#### INPUT DATA ####
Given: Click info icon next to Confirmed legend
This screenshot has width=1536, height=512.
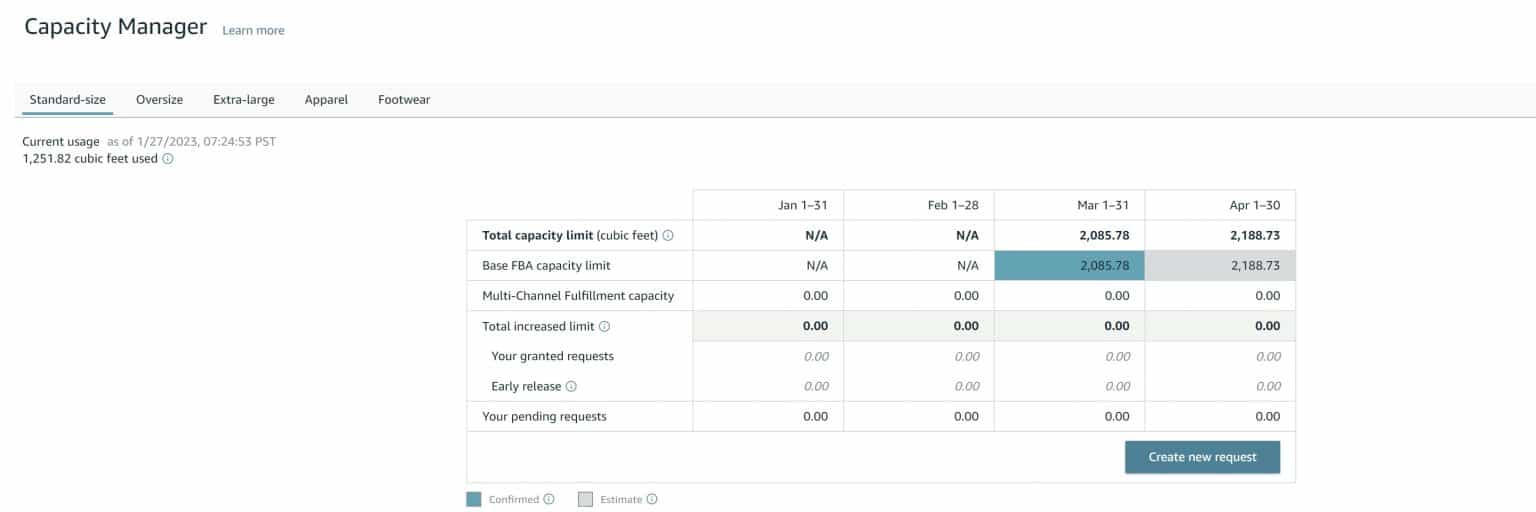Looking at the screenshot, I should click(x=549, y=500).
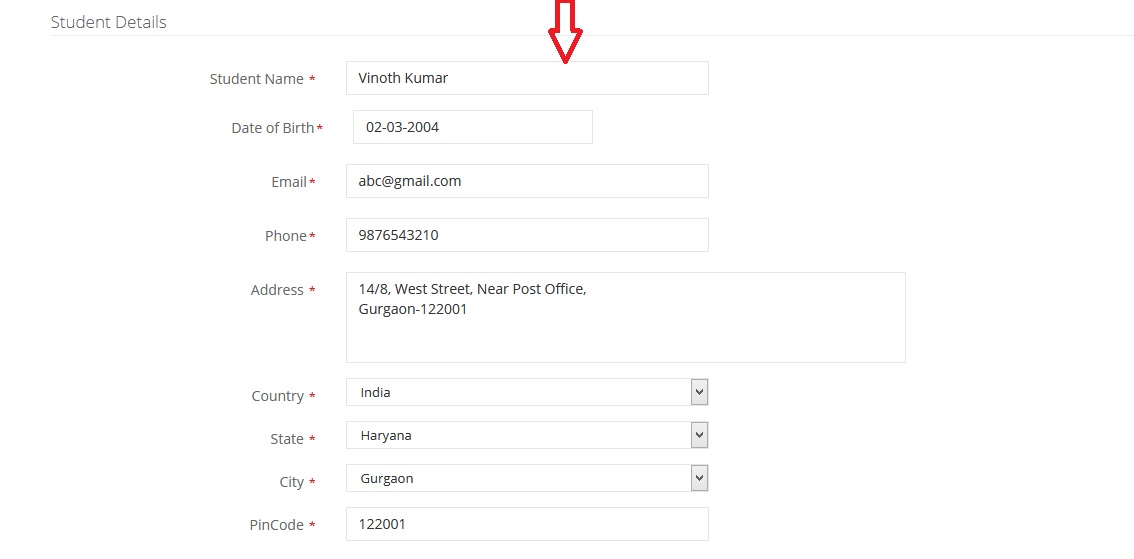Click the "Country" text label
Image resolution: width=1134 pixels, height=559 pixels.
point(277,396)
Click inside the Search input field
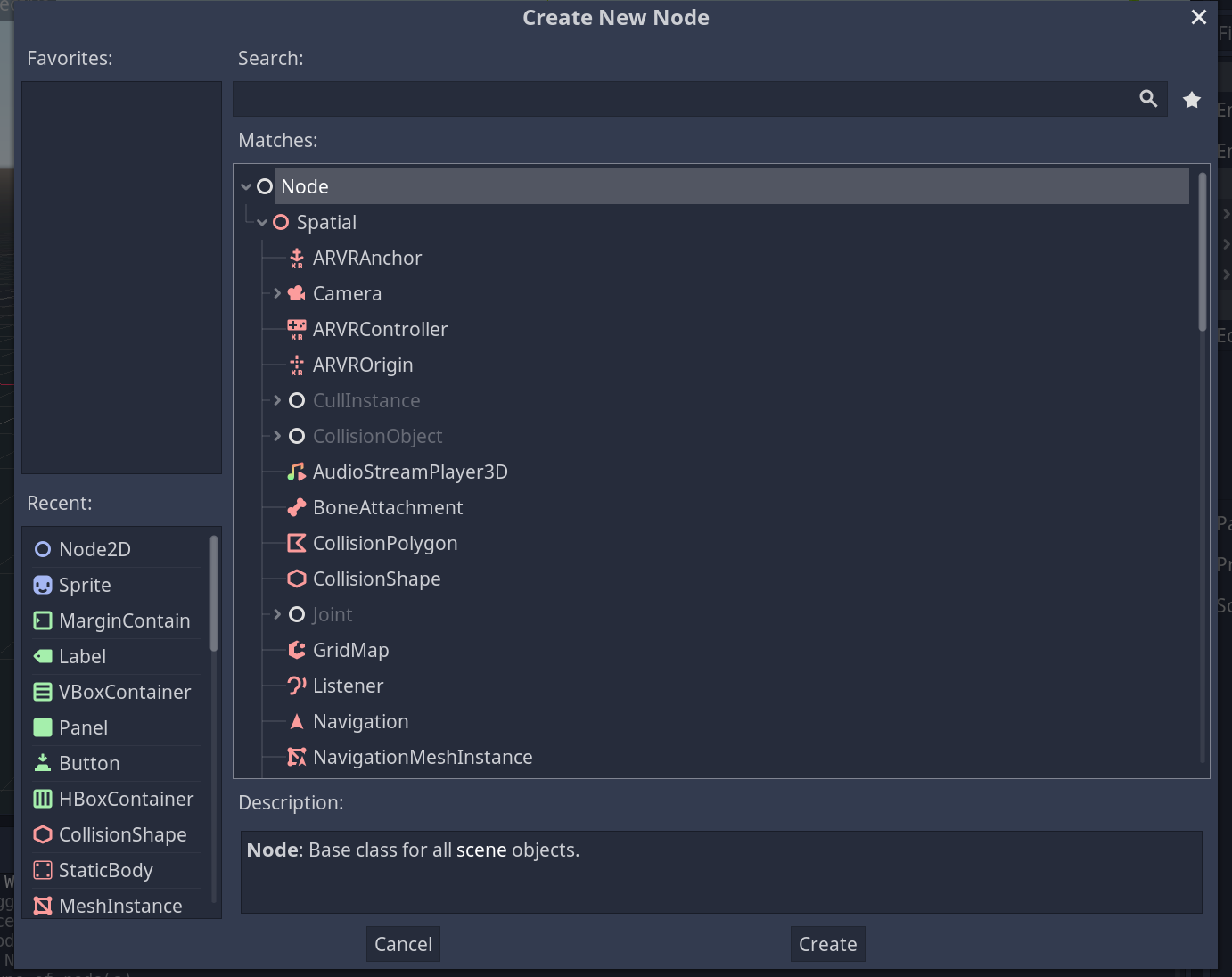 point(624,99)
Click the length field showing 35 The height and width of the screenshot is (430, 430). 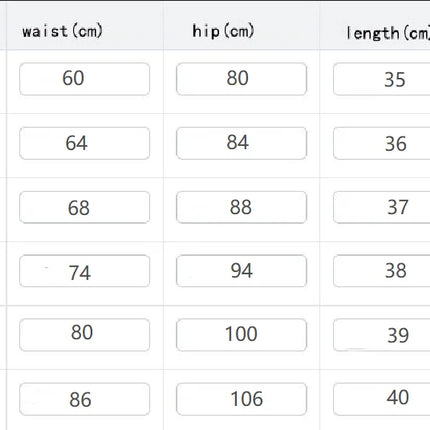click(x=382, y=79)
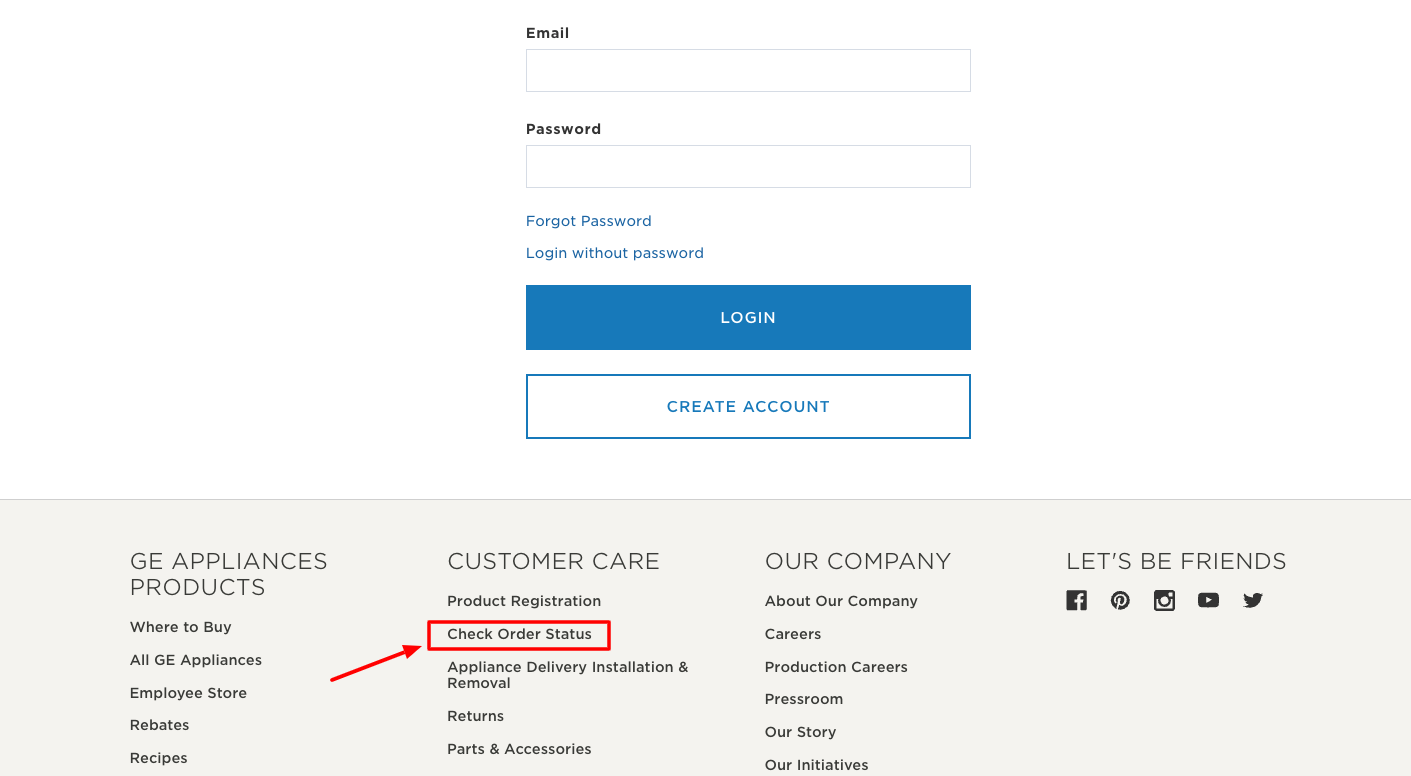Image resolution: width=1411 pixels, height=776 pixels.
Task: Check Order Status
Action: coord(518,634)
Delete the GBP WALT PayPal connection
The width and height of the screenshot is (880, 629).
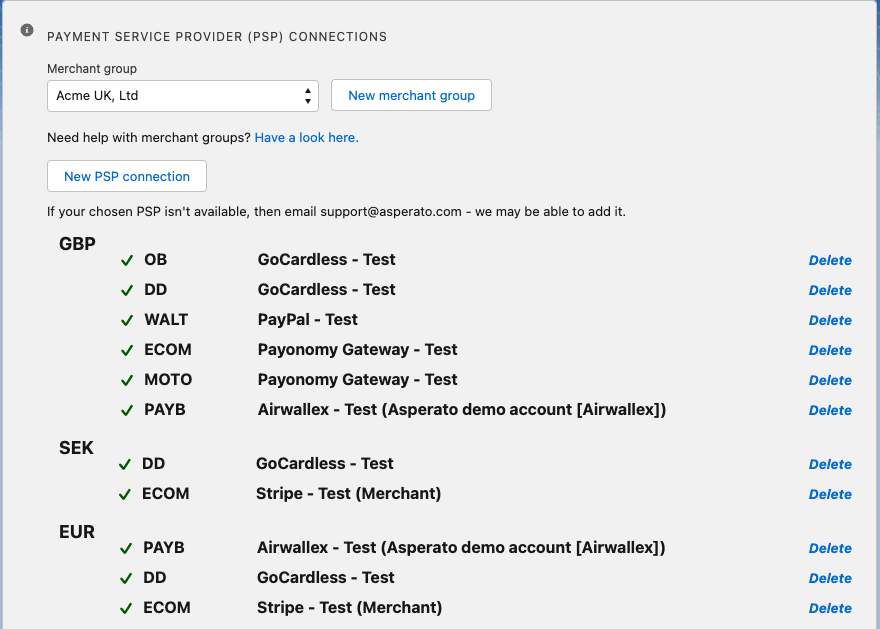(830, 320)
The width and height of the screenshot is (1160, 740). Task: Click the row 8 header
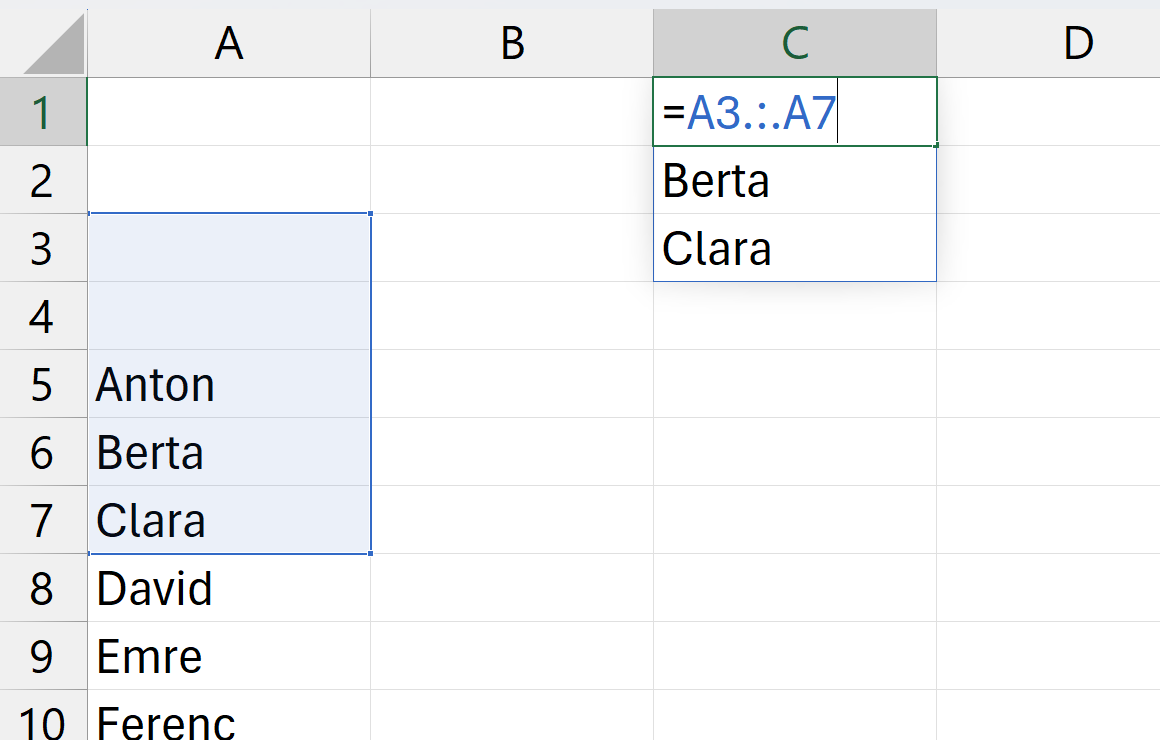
####
** EXERCISE BRIEF **
The result should be a transcript of the lines from the line containing "The width and height of the screenshot is (880, 629)." through the end of the listing above, exact, inclusive, and without pictures.

** ANSWER BOX **
The width and height of the screenshot is (880, 629).
(830, 320)
The width and height of the screenshot is (1160, 740). Task: Click the row 8 header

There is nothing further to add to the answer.